-ap et -ape, ou -appe: cap et cape, pape et frappe[36]. On ferme souvent l’a dans dérape, par une fausse analogie avec râpe, qui est pour raspe, mais c’est une erreur.

-at et -ate, ou -atte, et même -âtes: mat et tomate, rate, sonate et donnâtes[37].

Ici encore, il ne faut pas qu’une fausse analogie fasse altérer les formes des deux verbes mater, qui n’en font qu’un: ils viennent de mat, terme du jeu d’échecs, dont l’a est ouvert et bref, et sans rapport avec mâter, terme de marine dérivé de mât.

Avec ces finales doivent figurer, étant brèves aussi, celles qui ont une spirante également brusque ou sourde, f, ch, s.

-af, -afe et -aphe: gnaf, gaffe, orthographe.

-ache: h, tache, moustache, arrache[38].

-ace et -asse, ou -ass (mais non -as): dédicace et carcasse, chasse, face et fasse, terrasse et vorace, ray-grass, etc., et les imparfaits de subjonctifs, autrefois longs. Mais, comme tout à l’heure pour les mots en as où l’s ne s’articulait pas, il y a ici beaucoup d’exceptions parmi les mots en -asse.

L’a est fermé et long en principe, d’abord dans les dérivés des mots en -as qui ont l’a long, mais non pas dans tous. Il l’est dans les adjectifs féminins basse, lasse (et le verbe) et grasse, qui conservent l’a fermé du singulier; puis dans les verbes amasse et ramasse, passe et trépasse (avec impasse, quoique moins régulièrement), sasse et ressasse (pas toujours non plus), tasse et entasse, peut-être même compasse, damasse, brasse et le substantif embrasse (mais non le verbe). Il est fermé également dans casse, terme d’imprimerie, dans prélasse, par analogie avec lasse, dans classe et déclasse, et le substantif tasse. A Paris, on y ajoute généralement calebasse, échasse, nasse, cadenasse et Parnasse ou Montparnasse, et même des mots en -ace: espace et lace, avec ses dérivés; mais ceci n’est point du tout indispensable, pas plus que pour la casse du pharmacien, ou la casse de la cuisinière[39].

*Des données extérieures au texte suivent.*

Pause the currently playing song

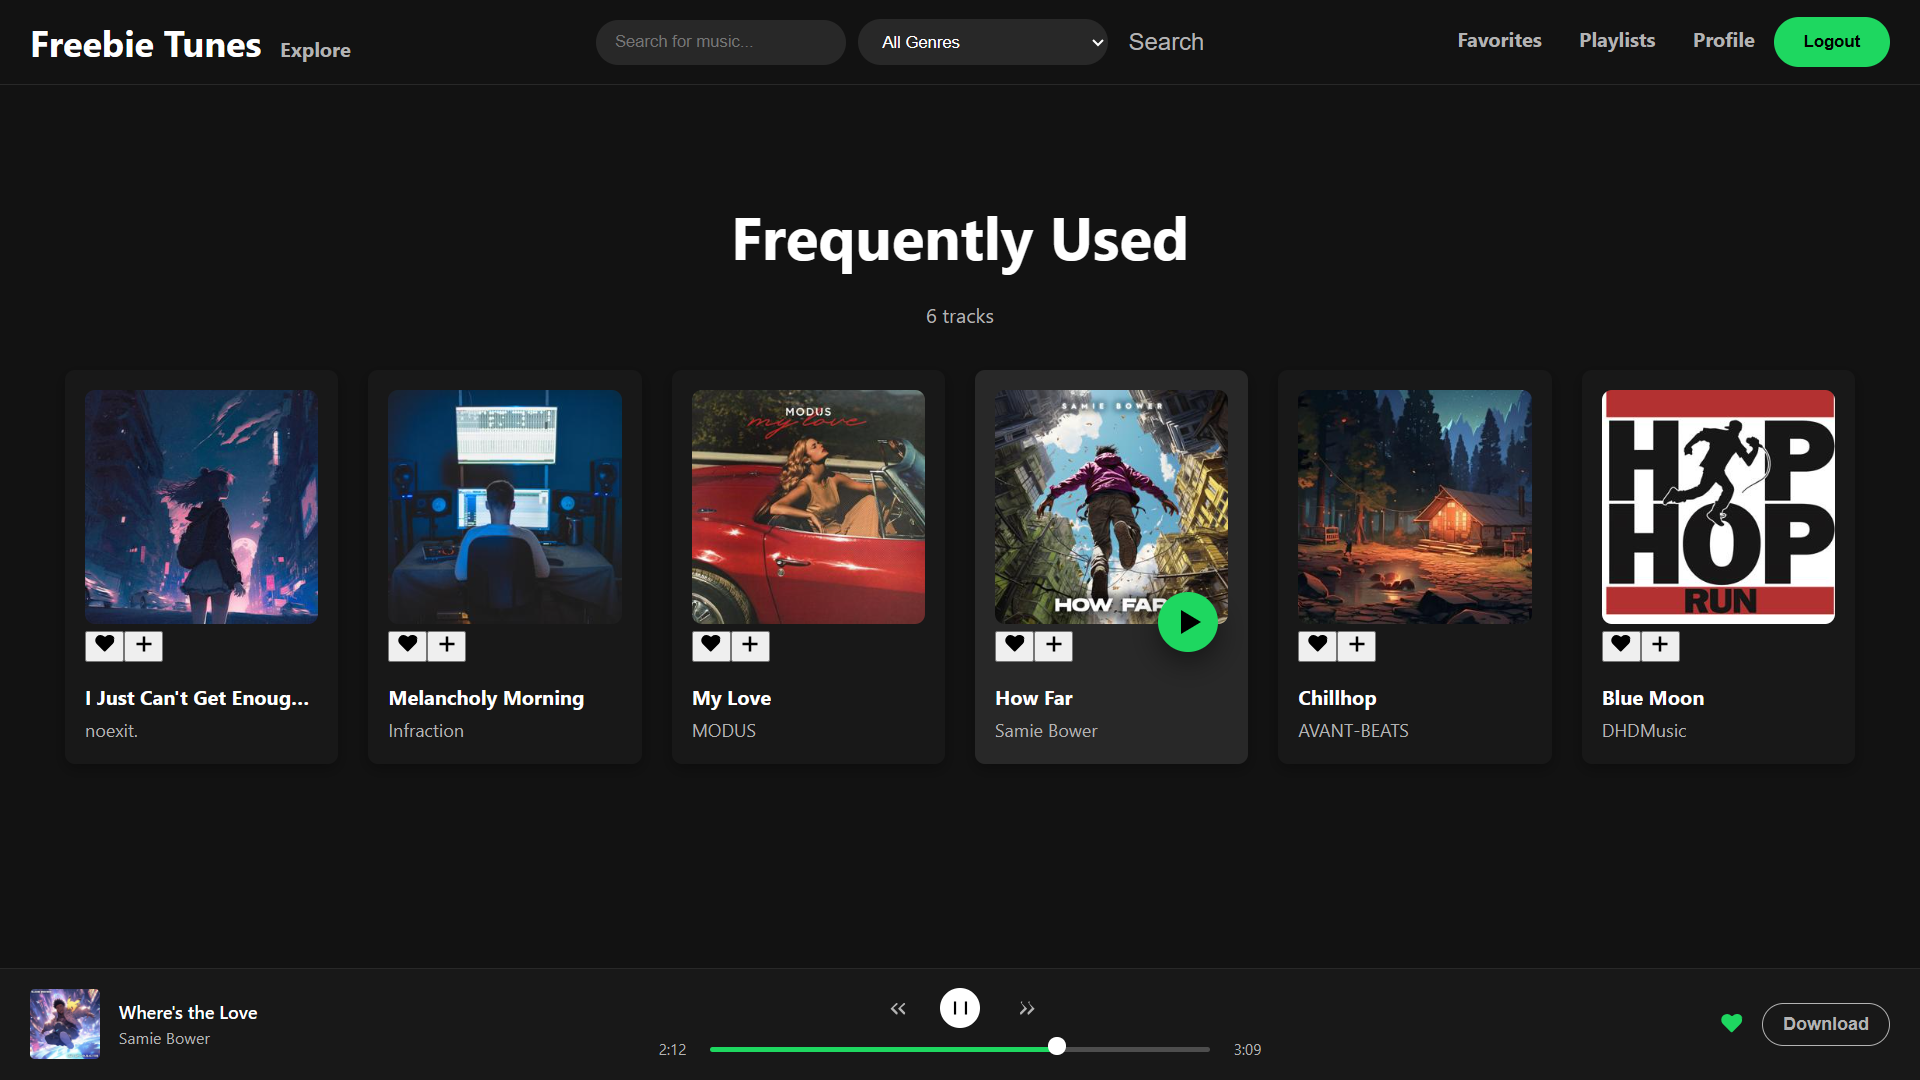[x=959, y=1008]
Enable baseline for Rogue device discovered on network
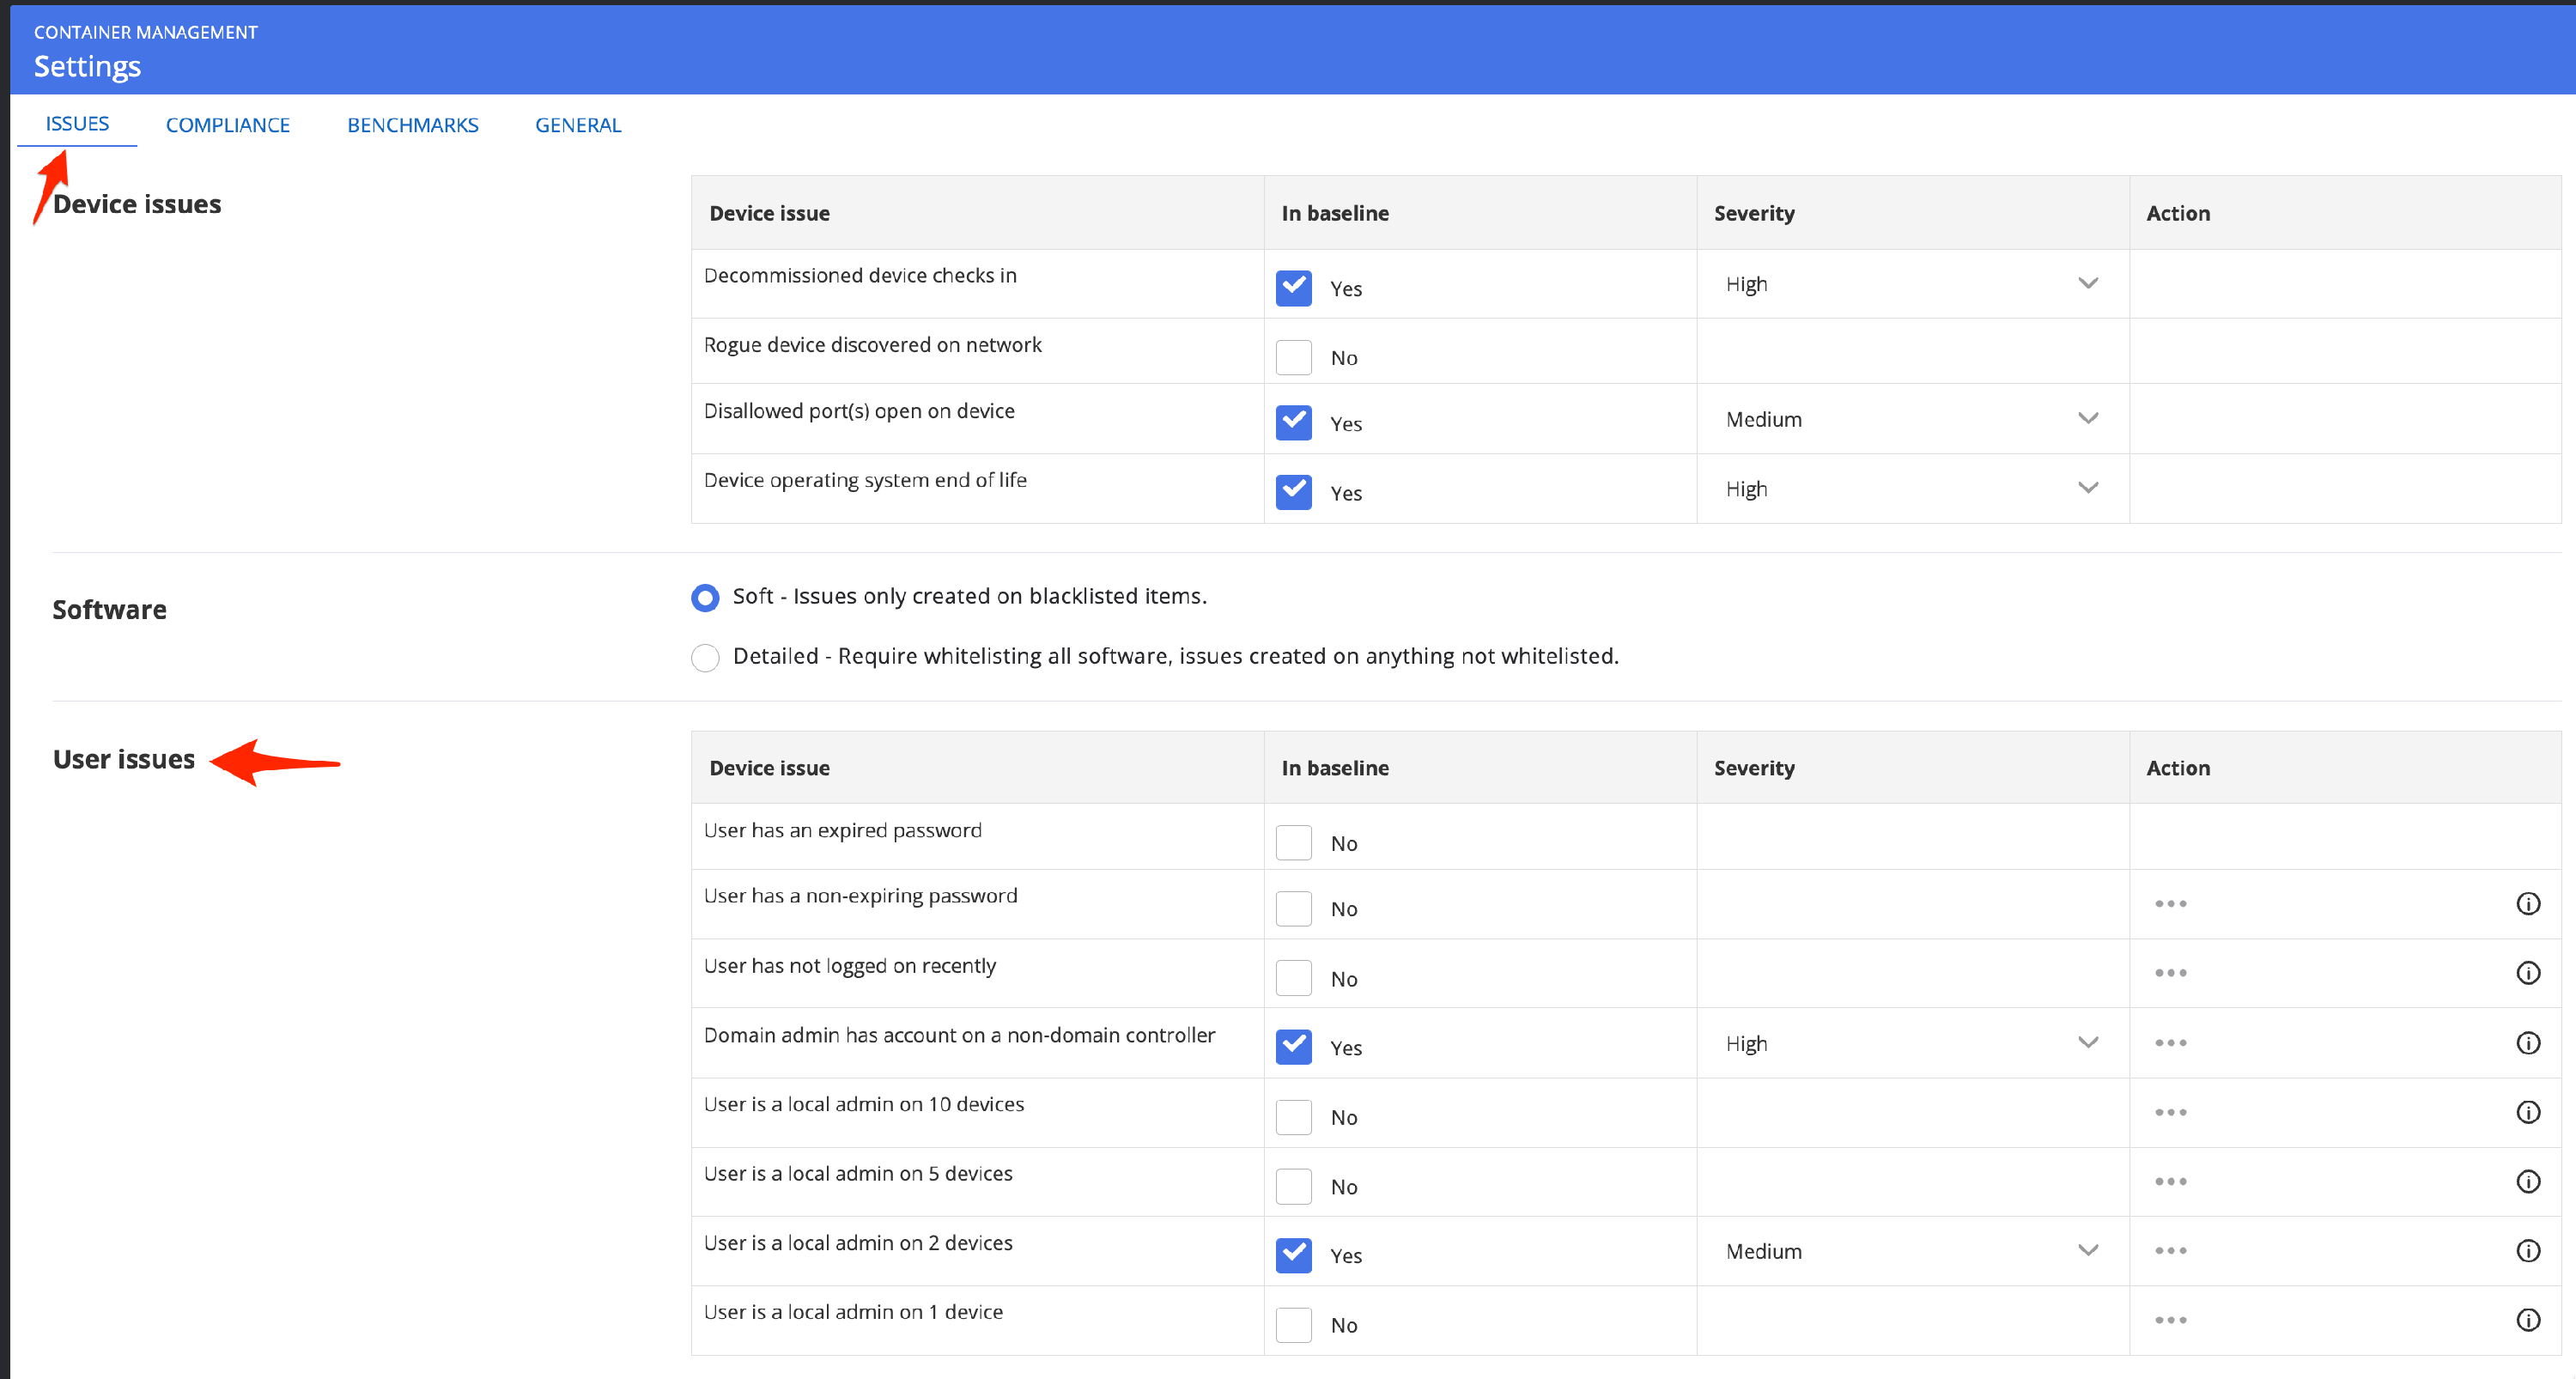Screen dimensions: 2576x1379 (x=1293, y=357)
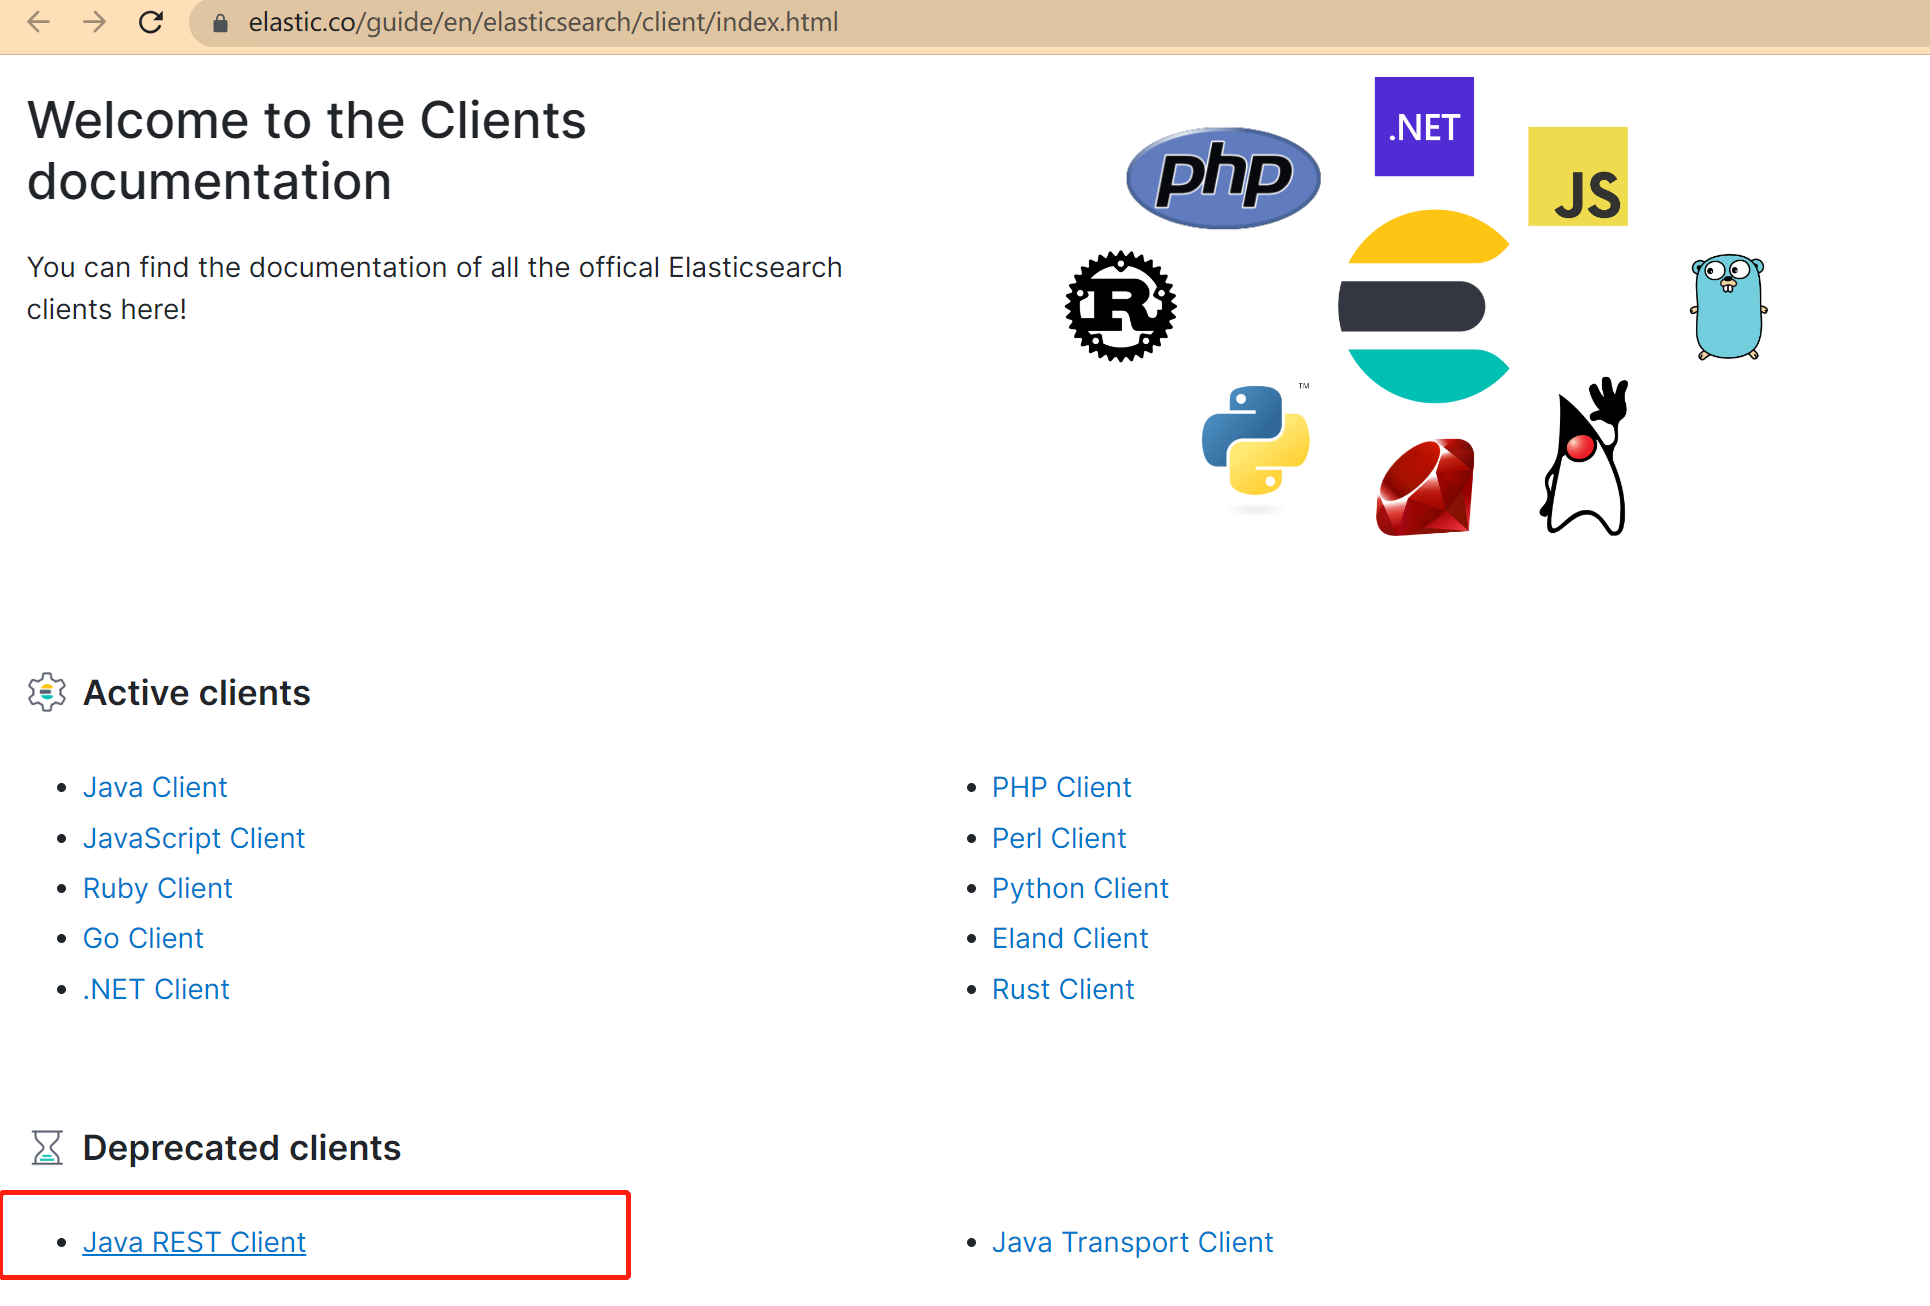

Quant aux mots en -as où l’s s’articule, l’a y est fermé partout; mais il n’y a là de proprement français que le mot as (terme de jeu) et les interjections las ou hélas; les autres mots sont des mots grecs, latins ou étrangers, et surtout des noms propres anciens (y compris atlas et hypocras). Cette prononciation s’est imposée même à des mots récents, où l’étymologie semblait exiger un a bref et ouvert, comme stras et vasistas[40].

II. A moyen.—Immédiatement après ces finales viennent celles dont la consonne est une des trois explosives sonores ou retardées, b, d, et g[41]. La résonance qui précède le son, et qui en retarde l’explosion, a pour effet de rendre la voyelle un peu moins brève; mais elle est tout aussi ouverte dans chacune des finales.